Editor’s Note: The following first appeared in the University of Iowa’s Hawk Talk Daily, an e-newsletter that offers a daily look at the Iowa Hawkeyes, delivered free each morning to thousands of fans of the Hawkeyes worldwide. To receive daily news from the Iowa Hawkeyes, sign up HERE.
By JAMES ALLAN
IOWA CITY, Iowa — During his first fall as a pitcher on the University of Iowa baseball team, Grant Leonard didn’t know if the numbers would add up.
Leonard was prepared to leave baseball in the rearview mirror when he transferred to the University of Iowa from North Central (Illinois) College in the spring of 2016. Hoping for an opportunity, Leonard kept his arm in shape to pitch in the summer and he was persistent in reaching out to the Hawkeye coaching staff for an opportunity.
“He was a good pitcher in high school and we had a couple of people call us and give him a character reference,” said Iowa head coach Rick Heller. “He wanted to walk-on, but at the time, it looked numbers-wise that it wasn’t going to work, no matter how well he did.”
Iowa recruiting coordinator Marty Sutherland requested video of Leonard.
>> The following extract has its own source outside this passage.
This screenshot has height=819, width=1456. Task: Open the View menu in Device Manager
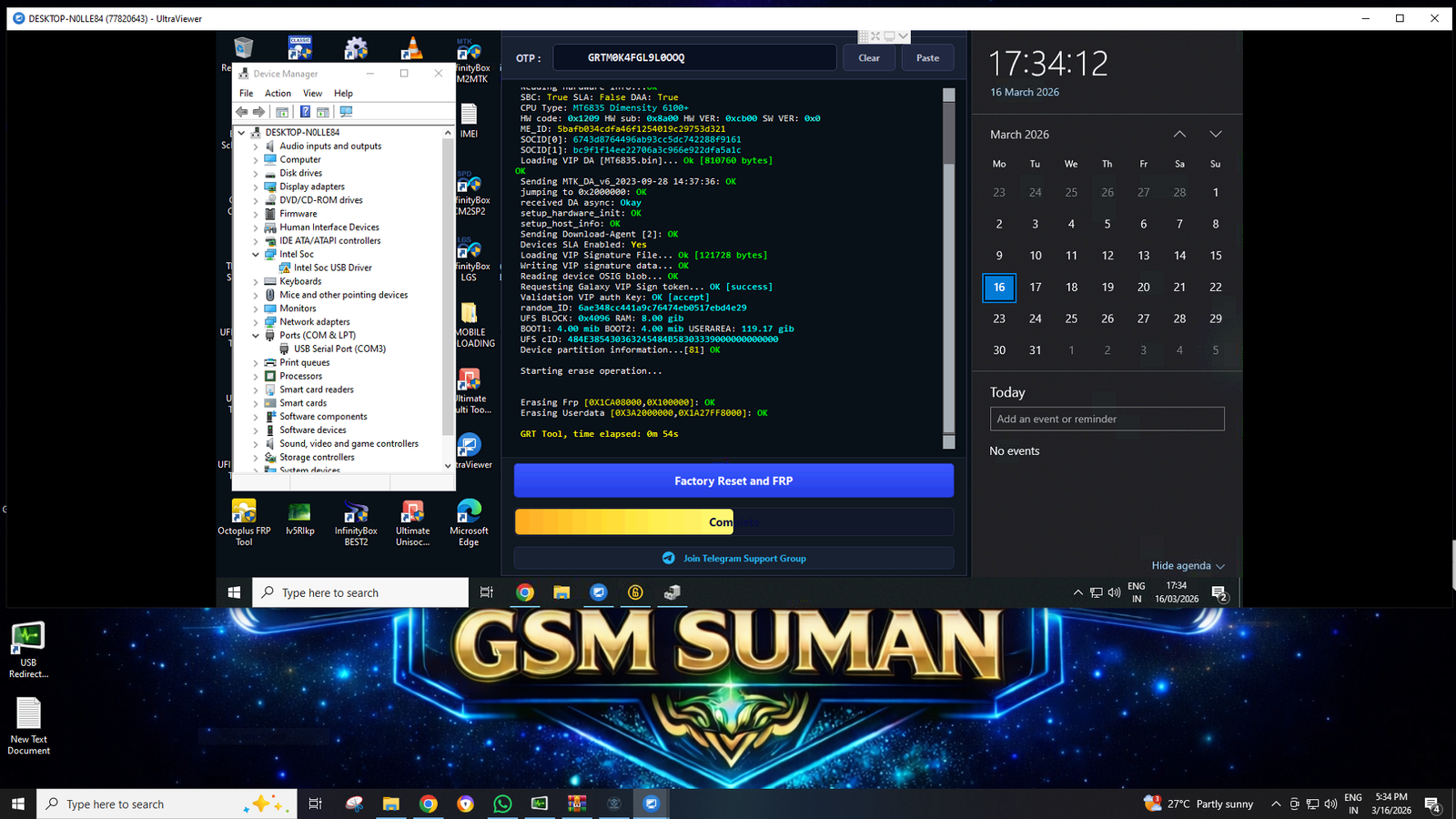tap(312, 93)
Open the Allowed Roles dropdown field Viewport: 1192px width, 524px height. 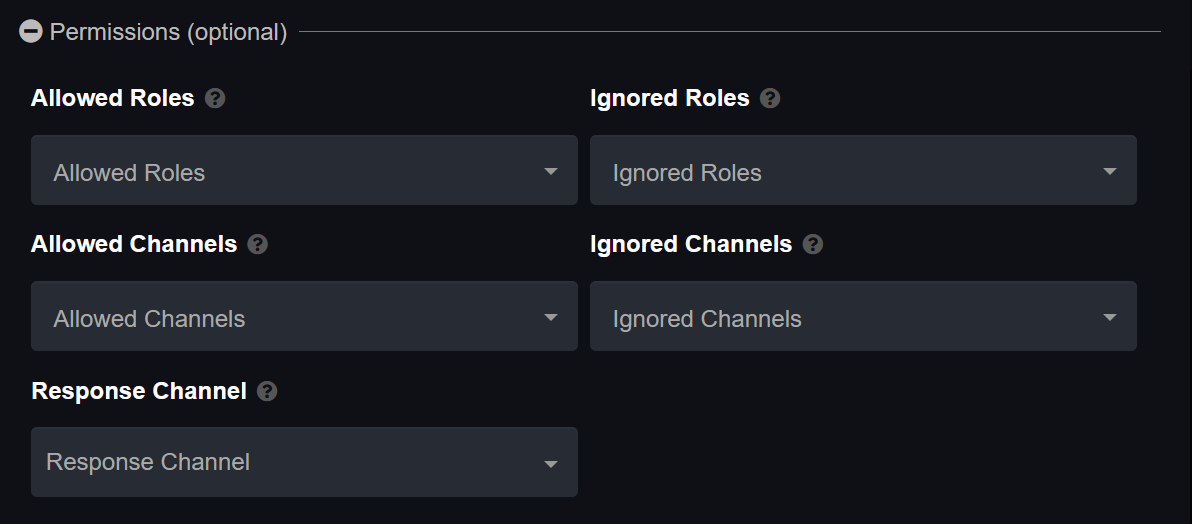304,170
The Hawkeyes gave him an opportunity to join the program during the 2016 fall season.
“(Making the team) was in the back of my head (throughout the fall), but I tried not to think about it,” said Leonard. “My focus was on doing my part, being a great teammate, and being helpful to the guys around me. I wanted to work harder than anybody else to stand out.”
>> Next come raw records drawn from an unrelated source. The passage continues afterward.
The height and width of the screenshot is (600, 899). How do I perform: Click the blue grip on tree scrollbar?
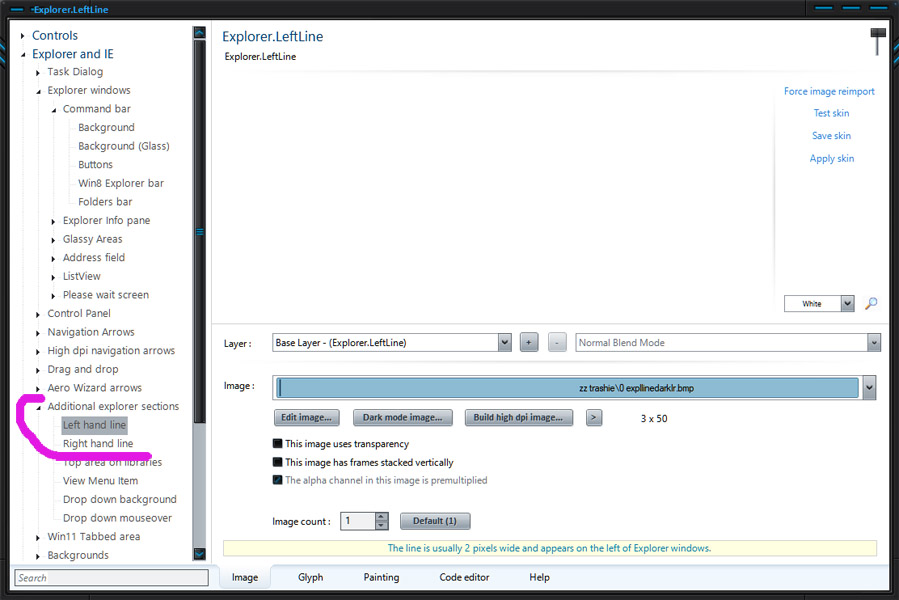point(199,232)
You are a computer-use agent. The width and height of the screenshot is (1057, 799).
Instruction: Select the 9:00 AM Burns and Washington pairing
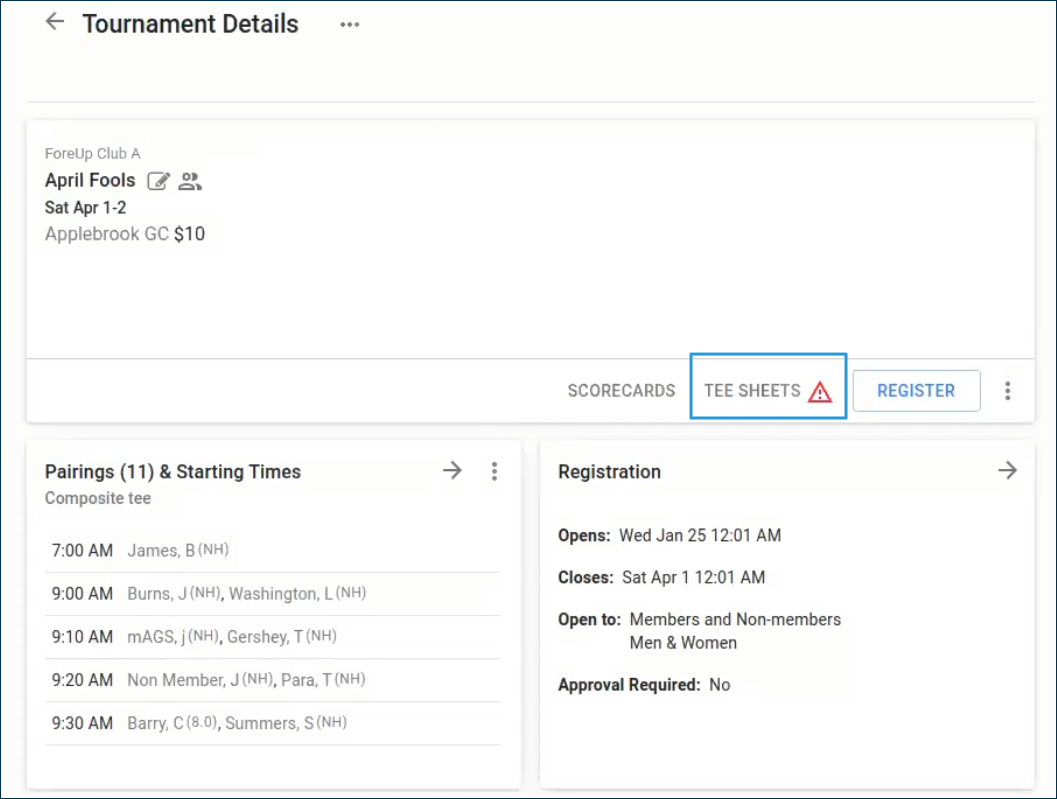point(272,594)
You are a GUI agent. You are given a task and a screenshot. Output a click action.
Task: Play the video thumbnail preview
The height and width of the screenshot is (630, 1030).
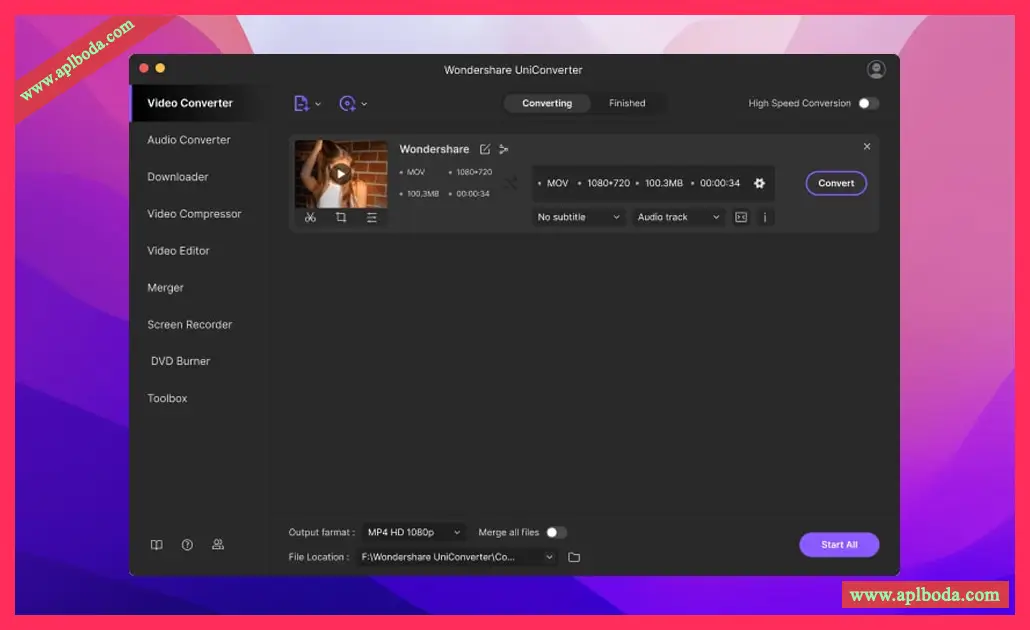click(341, 173)
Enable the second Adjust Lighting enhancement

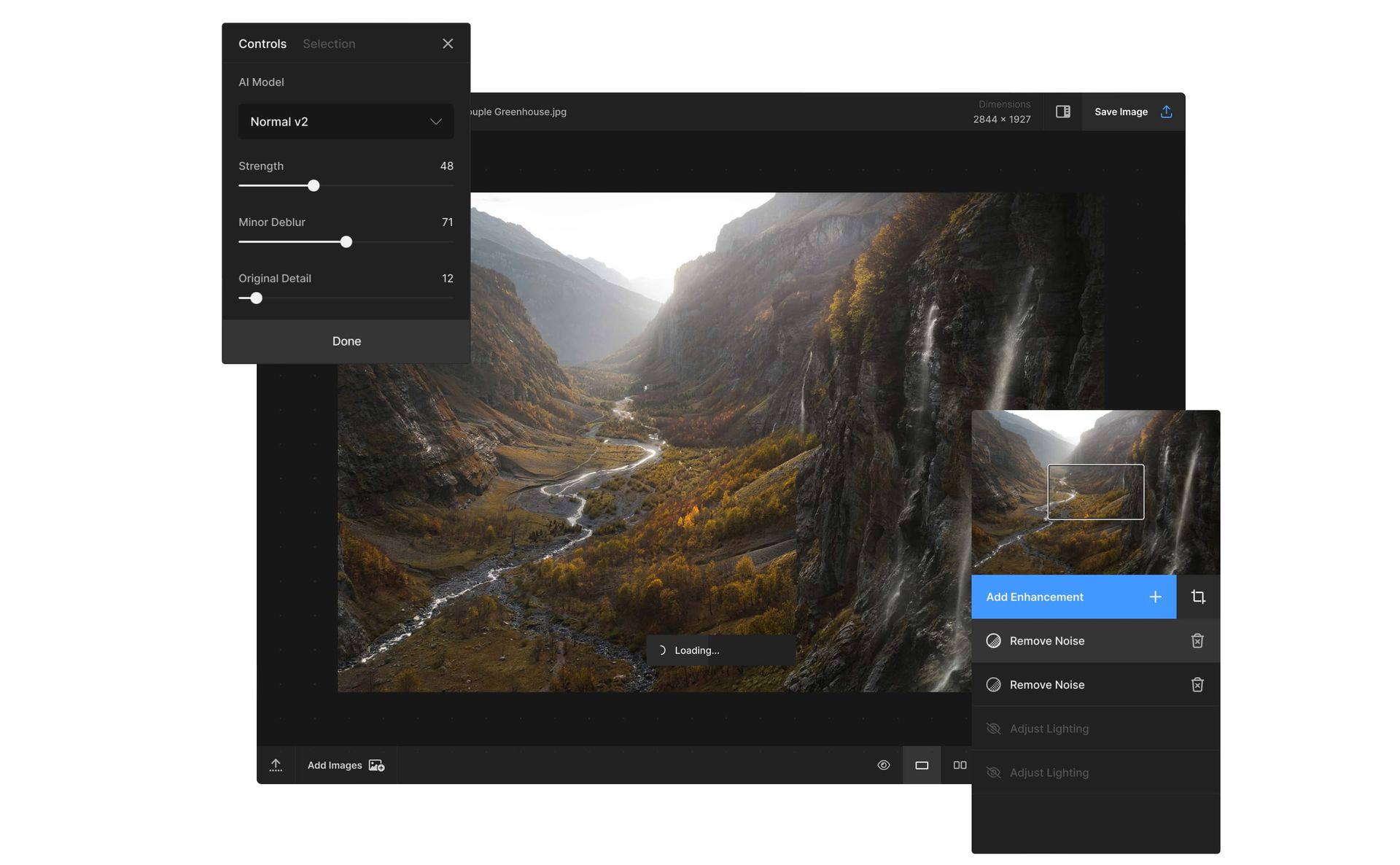993,772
Leonard made the team and he appeared in two games as a freshman, going 0-0 with a 4.50 ERA. Leonard didn’t make the traveling roster for the championship run at the Big Ten Tournament and he traveled with the team to the NCAA Regionals, but was forced to watch the game action from the stands as a spectator.
“It was between me and another guy who they were going to keep on the roster for a possible bullpen spot,” said Leonard. “They made the decision to go with the other player, but being down there and seeing that energy and the level they were competing at made me want nothing more than to be part of that.”
Leonard stayed in Iowa City over the summer to train with strength and conditioning coach Zach Walrod and first-year pitching coach Desi Druschel. He added weight to his 5-foot-11 frame, which in turn, saw his velocity jump (to 88-90). He utilized Iowa’s technology to add a swing-and-miss pitch to his repertoire.
“Grant had the makeup mentally where we all thought he could be a good pitcher if his stuff could improve,” said Heller. “He went to work to try to develop a breaking pitch that would give him a chance to get some swing and misses and this summer and fall, it started to go.
“He made some nice velocity increases and Desi has done a great job working with Grant to develop a slider. Once we saw that, we knew Grant could have a legitimate role because he would pound the zone and throw strikes.”
Leonard made his first appearance of 2018 in the season opener, where he got out of a bases-loaded, eighth-inning jam, setting up a 4-3 walk-off win over Toledo in Kissimmee, Florida. Leonard was credited with the win — the first of his career.
Through the first month and a half, Leonard has developed a key role in the Hawkeye bullpen. He is 1-0 with with a 5.00 ERA in a team-high 12 appearances. He has nine strikeouts and three walks over nine innings.
“He’s a tough kid and he has worked hard to get this opportunity,” said Heller. “He goes about his business and he controls what he can. When Grant got the opportunity, he was ready to take advantage and jump on it.
“The reason Grant was on the team when he didn’t have the stuff was because of that make-up. That’s the reason Grant stuck on our team. Had he been the guy that went the other way, he wouldn’t have made the team that first year.
“Now he’s being rewarded with the success he’s having and the opportunities he’s getting. He’s being put in tough situations because we have confidence in him and believe in him.”
The Hawkeyes open a three-game series at No. 25 Illinois on Friday at 6 p.m. (CT) at Illinois Field in Champaign, Illinois.